*** 所给文本
C++实现LeetCode(96.独一无二的二叉搜索树)

[LeetCode] 96. Unique Binary Search Trees 独一无二的二叉搜索树

Given n, how many structurally unique BST's (binary search trees) that store values 1 ... n?

Example:

Input: 3
Output: 5
Explanation:
Given n = 3, there are a total of 5 unique BST's:

1         3     3      2      1
\       /     /      / \      \
3     2     1      1   3      2
/     /       \                 \
2     1         2                 3

这道题实际上是 卡塔兰数 Catalan Numbe 的一个例子,如果对卡塔兰数不熟悉的童鞋可能真不太好做。话说其实我也是今天才知道的好嘛 -.-|||,为啥我以前都不知道捏?!为啥卡塔兰数不像斐波那契数那样人尽皆知呢,是我太孤陋寡闻么?!不过今天知道也不晚,不断的学习新的东西,这才是刷题的意义所在嘛! 好了,废话不多说了,赶紧回到题目上来吧。我们先来看当 n = 1 的情况,只能形成唯一的一棵二叉搜索树,n分别为 1,2,3 的情况如下所示:

                    1                        n = 1

                2        1                   n = 2
/          \
1            2

1         3     3      2      1           n = 3
\       /     /      / \      \
3     2     1      1   3      2
/     /       \                 \
2     1         2                 3

就跟斐波那契数列一样,我们把 n = 0 时赋为1,因为空树也算一种二叉搜索树,那么 n = 1 时的情况可以看做是其左子树个数乘以右子树的个数,左右子树都是空树,所以1乘1还是1。那么 n = 2 时,由于1和2都可以为根,分别算出来,再把它们加起来即可。n = 2 的情况可由下面式子算出(这里的 dp[i] 表示当有i个数字能组成的 BST 的个数):

dp[2] =  dp[0] * dp[1]   (1为根的情况,则左子树一定不存在,右子树可以有一个数字)
******
*** 数据展示
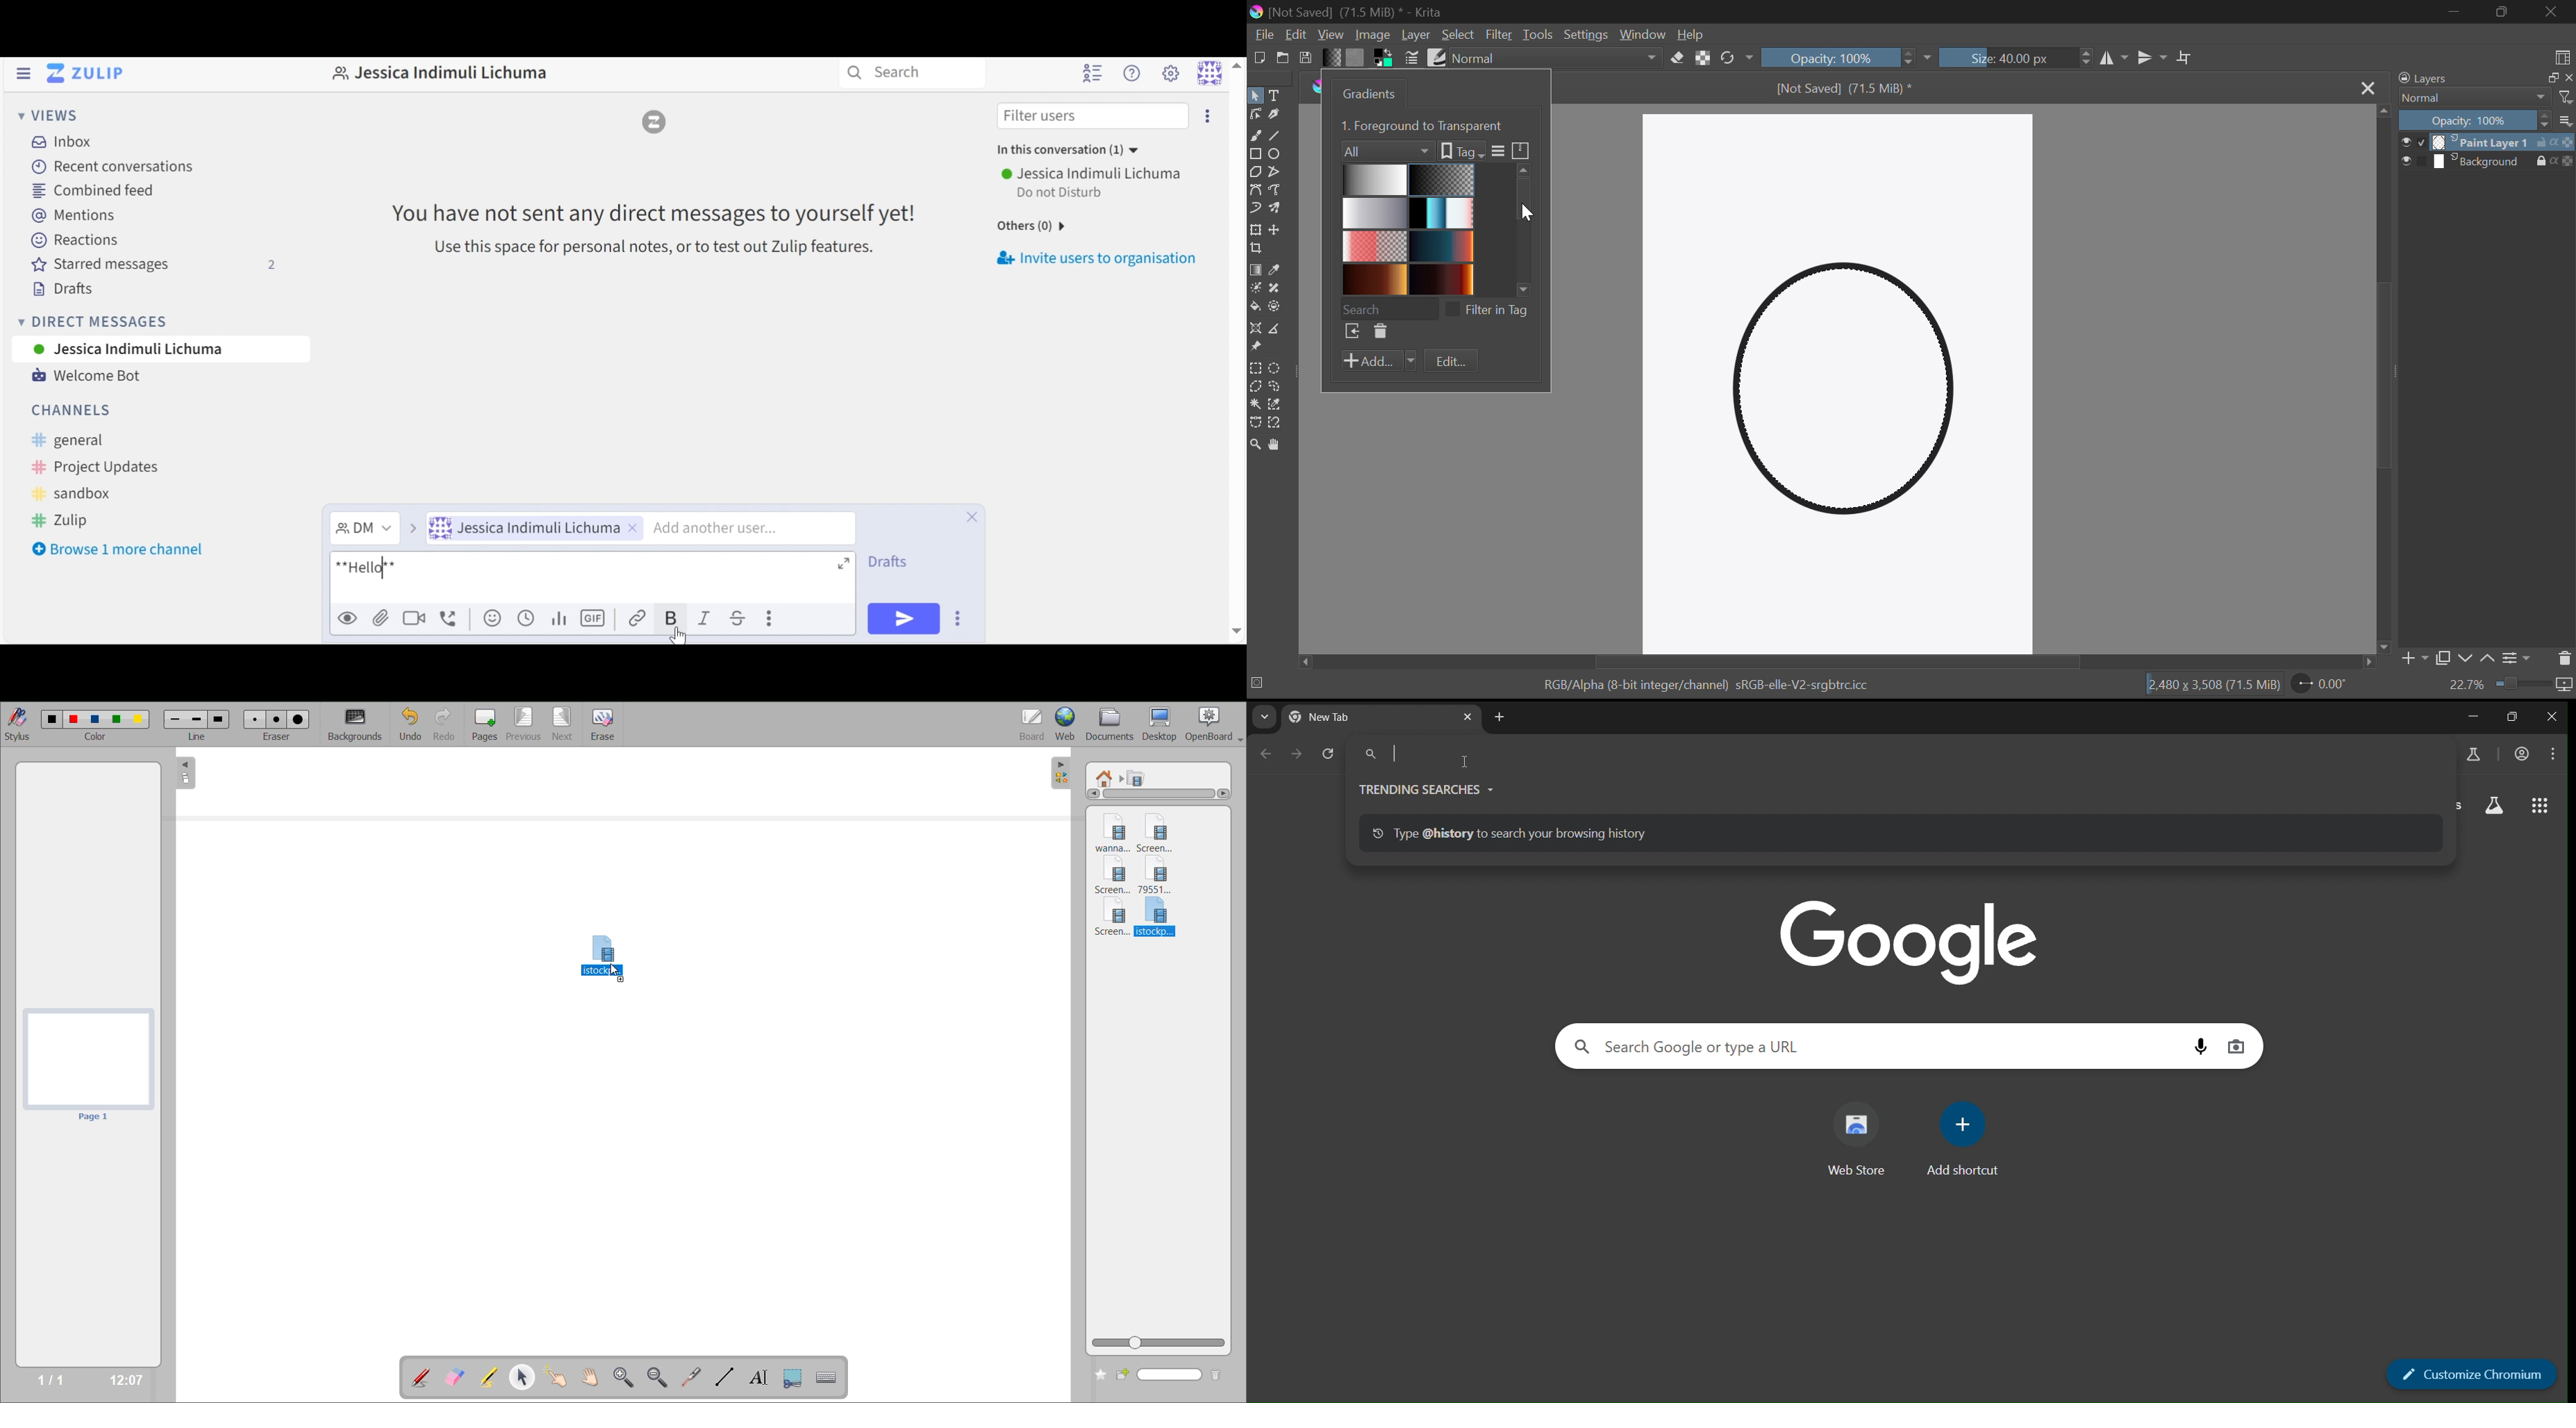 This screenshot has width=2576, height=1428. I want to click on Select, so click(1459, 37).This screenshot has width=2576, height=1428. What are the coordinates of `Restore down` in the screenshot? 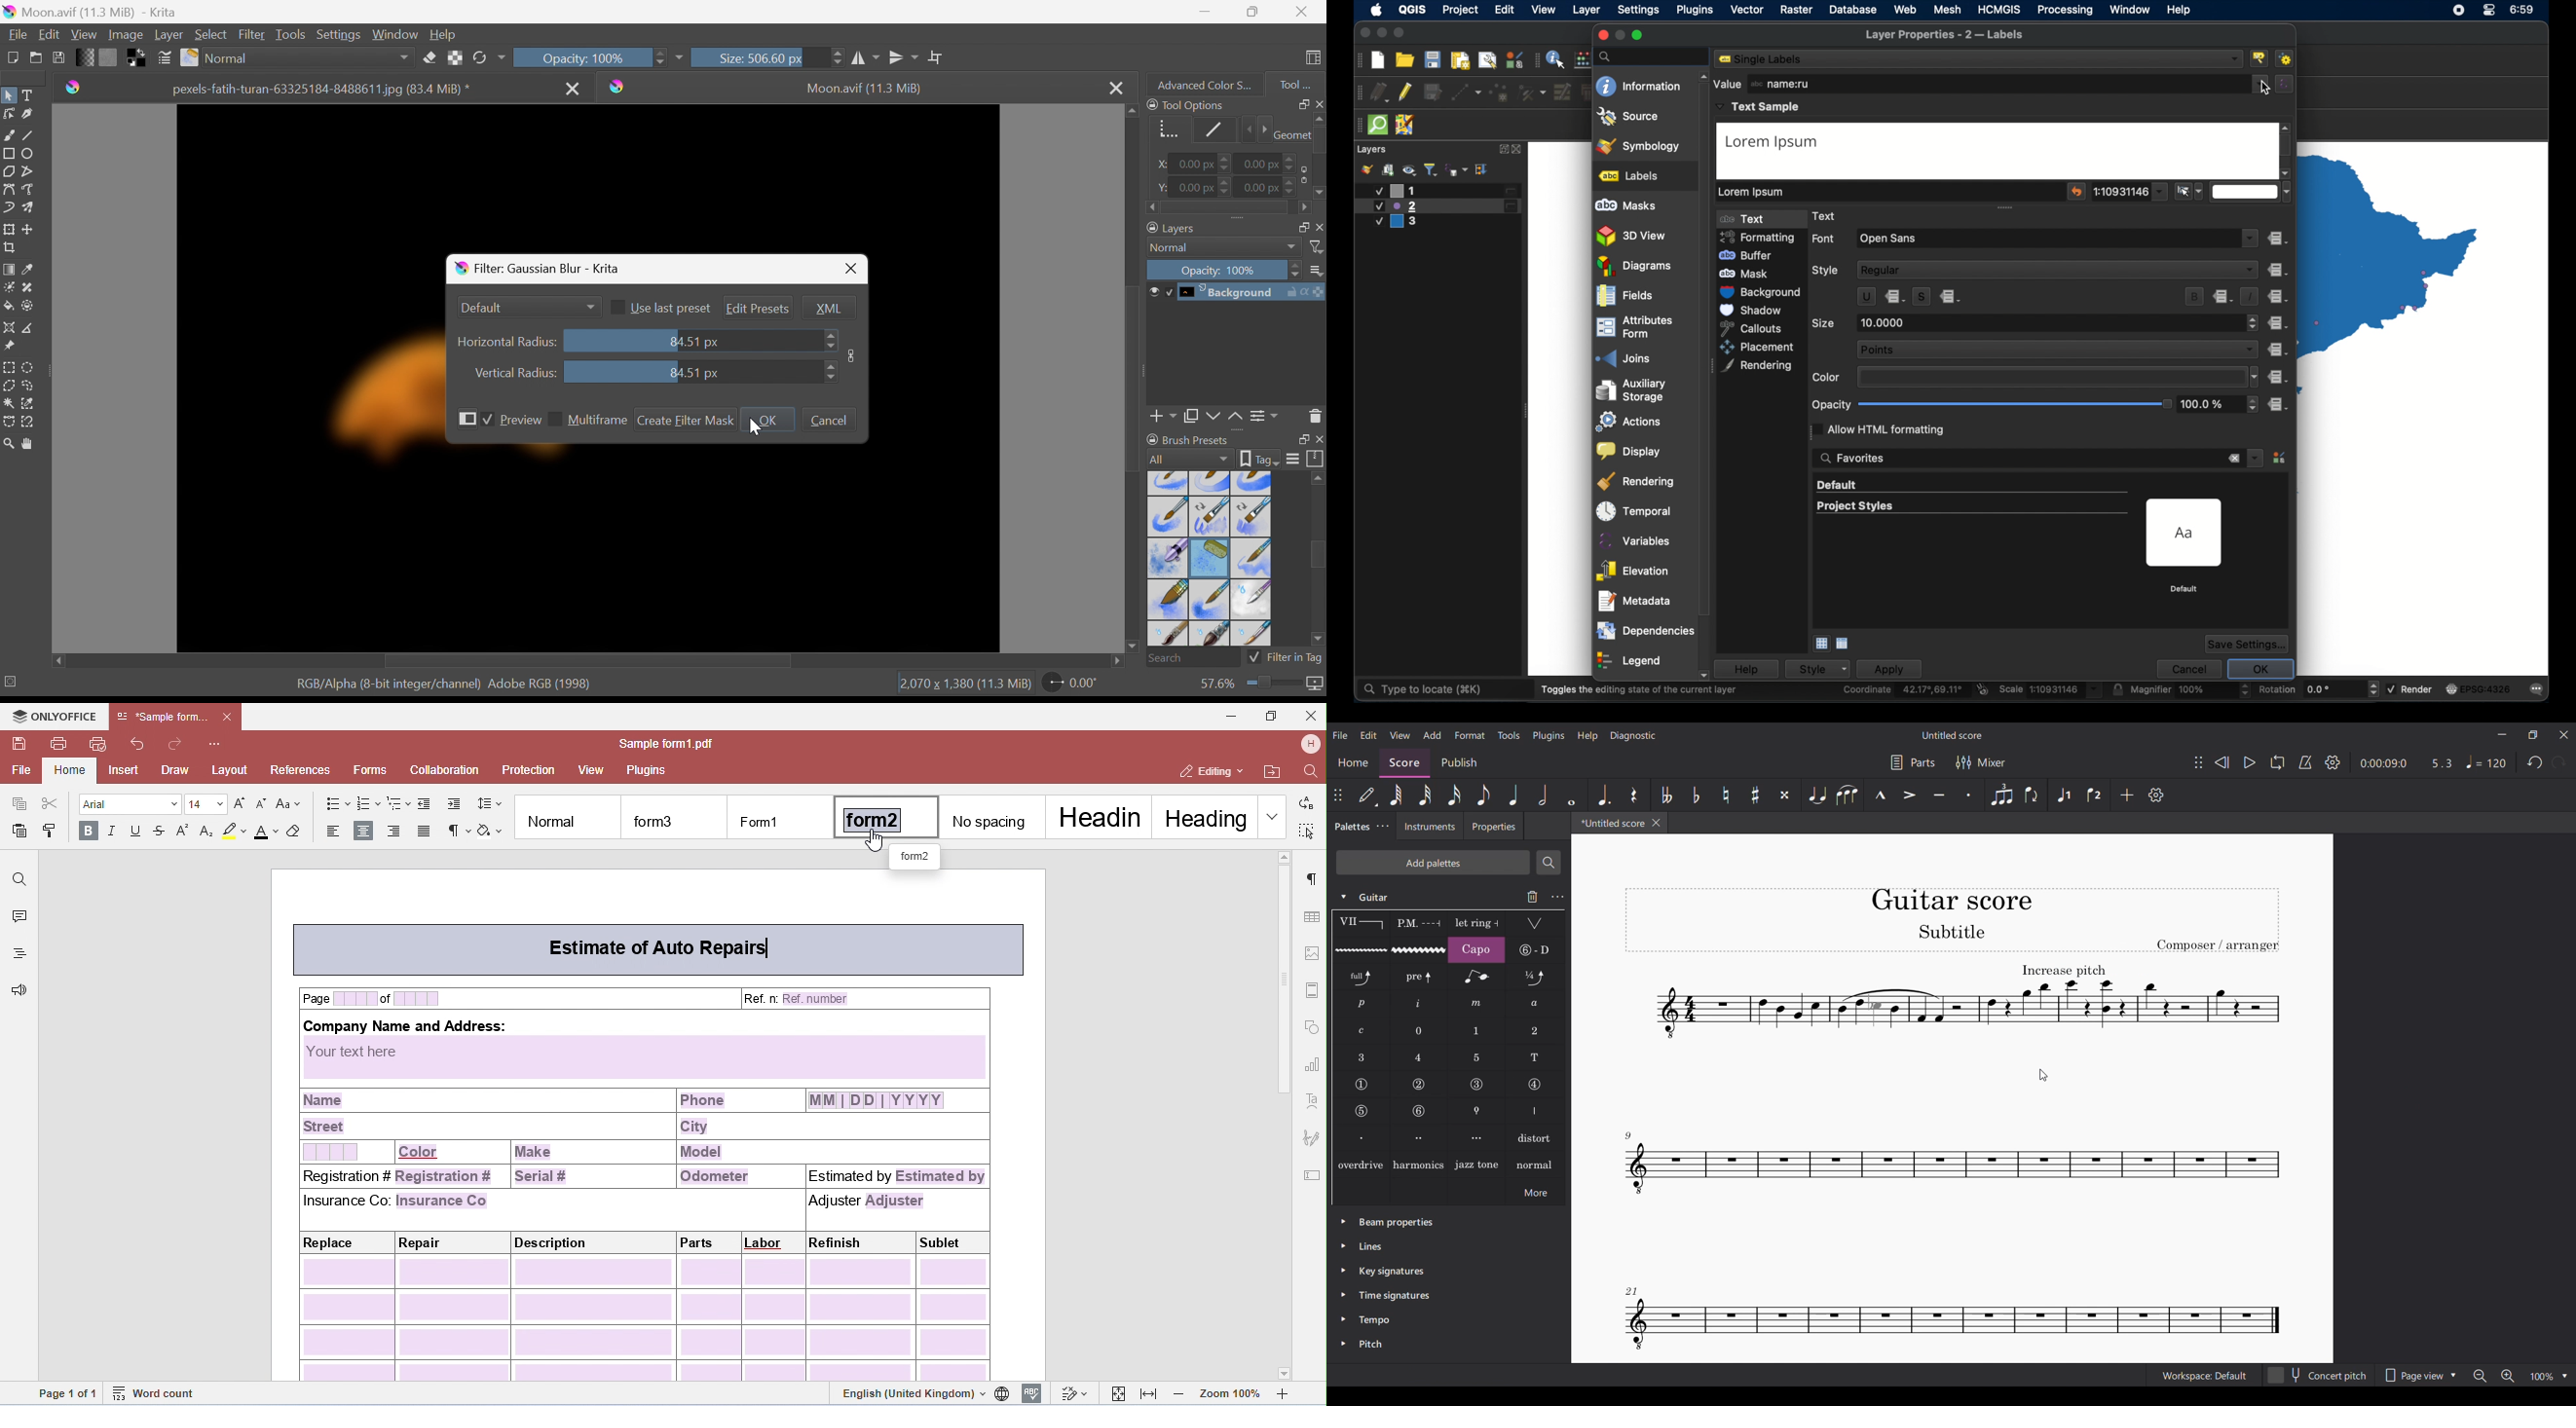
******
— 任务要求 —
• 1. 根据所给文本,为什么把 n = 0 时的情况赋为 1?
• 2. 请从所给文本中含有“C++实现LeetCode(96.独一无二的二叉搜索树)”的那几个字开始,到“values 1 ... n?”之后为止,把这一段一字不差地写下来。

— 各题答案 —
• 1. 因为空树也算一种二叉搜索树。

• 2.
C++实现LeetCode(96.独一无二的二叉搜索树)

[LeetCode] 96. Unique Binary Search Trees 独一无二的二叉搜索树

Given n, how many structurally unique BST's (binary search trees) that store values 1 ... n?